There are a ton of challenges, so I’ll pick one: we don’t have a pair programming model on the editorial side of the newsroom, and we need one.
Journalism schools still teach journalism as a very hierarchical, often solitary pursuit. That’s not the way it works in data journalism, and the best learning is still gonna be on the job. That requires cross-pollination between folks with different skill sets. We need a pairing model across newsrooms, not just in the nerd corner.
I’ve had several people tell me they’re surprised to learn how small my team is, given the daily volume of content we put out. That’s because we’re not the only ones who can work with data and visuals in our newsroom. W’ve spent serious time pairing with something like 1 in 3 staffers here, working and training side by side whenever physically possible. (We have offices on different coasts). We’ve gotten several editors and reporters on Github, and while we don’t have them checking in code through the command line (yet), they’re well-versed in the how and why of version control.

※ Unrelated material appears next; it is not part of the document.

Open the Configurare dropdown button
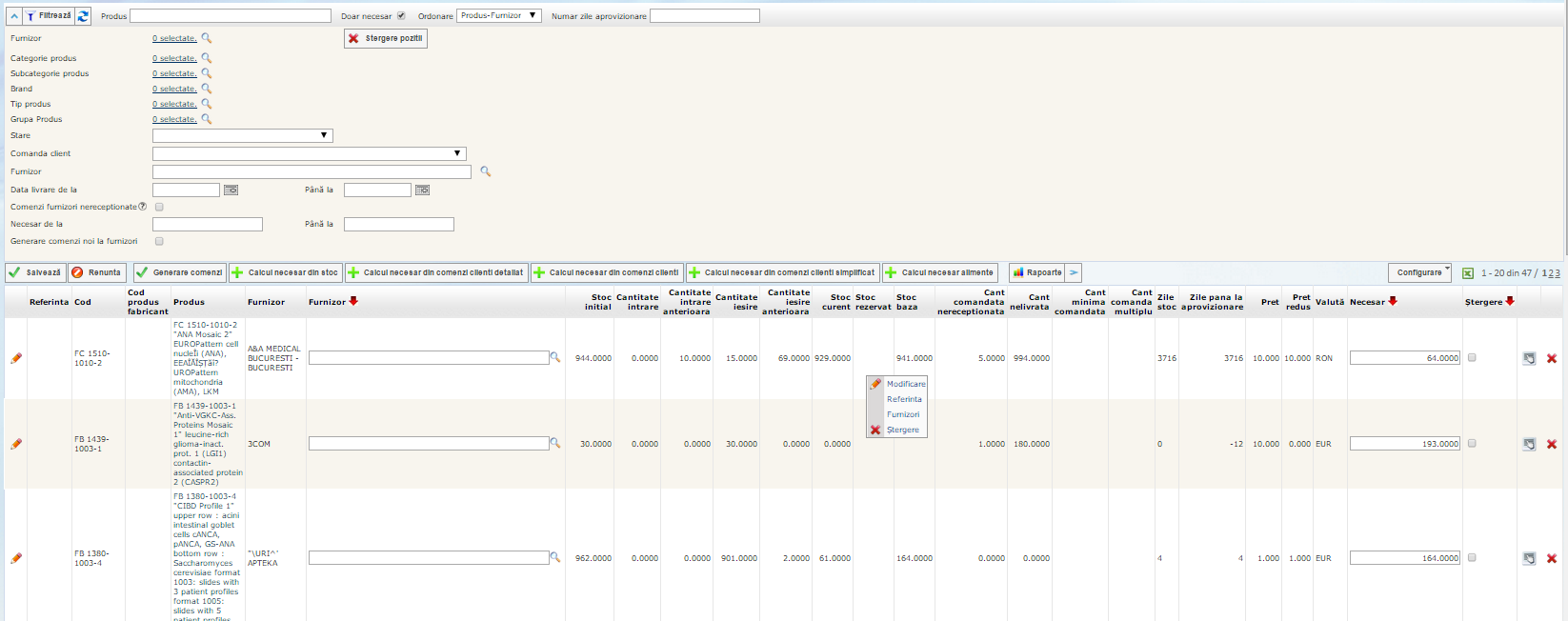This screenshot has width=1568, height=621. (x=1419, y=272)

What’s the one thing people always get wrong when they talk about data journalism?
That it’s all quantitative. That’s like guiding principle #3 on my team: everything is data. Words are data. Gifs are data. If it can be sorted, tracked, counted, merged, filtered: it’s probably data. I’d say half the project my team does is more qualitative than quantitative. That is, most people wouldn’t consider it data visualization so much as photo essays, games, quizzes, etc. There’s a lot of power in developing a data skill set — both technical and cognitive — that lets you make cool things with words and pictures, too.
You’re written about Silicon Valley’s “brogrammer problem.” How do data journalists and their communities of practice handle issues of race, sexism or gender?

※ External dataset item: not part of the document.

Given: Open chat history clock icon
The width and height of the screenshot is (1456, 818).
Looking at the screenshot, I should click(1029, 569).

NICAR is a pretty healthy place to be a non-white, non-male person working in journalism. I can’t speak to issues of class, ability, gender identity, and other types of difference, other than to say we’re almost definitely less good at them, and that needs to change.
I don’t have experience with the way folks in this community handle issues of inclusion issues when they come up, but I have seen evidence of folks working to preemptively to create environments that are more less exclusionary than the norm in web development, quantitative analysis, the visual arts, or journalism. Maybe it’s because there haven’t been that many of us webby data journos till recently. Data journalists are pragmatic by nature, and maybe it just didn’t make sense to alienate potential swaths of new recruits.
That’s not to say everything is rainbows and sunshine, but I’m gonna take a rare moment of optimism here and say that I’m proud to represent this community, because in my experience, it’s genuinely committed to inclusion.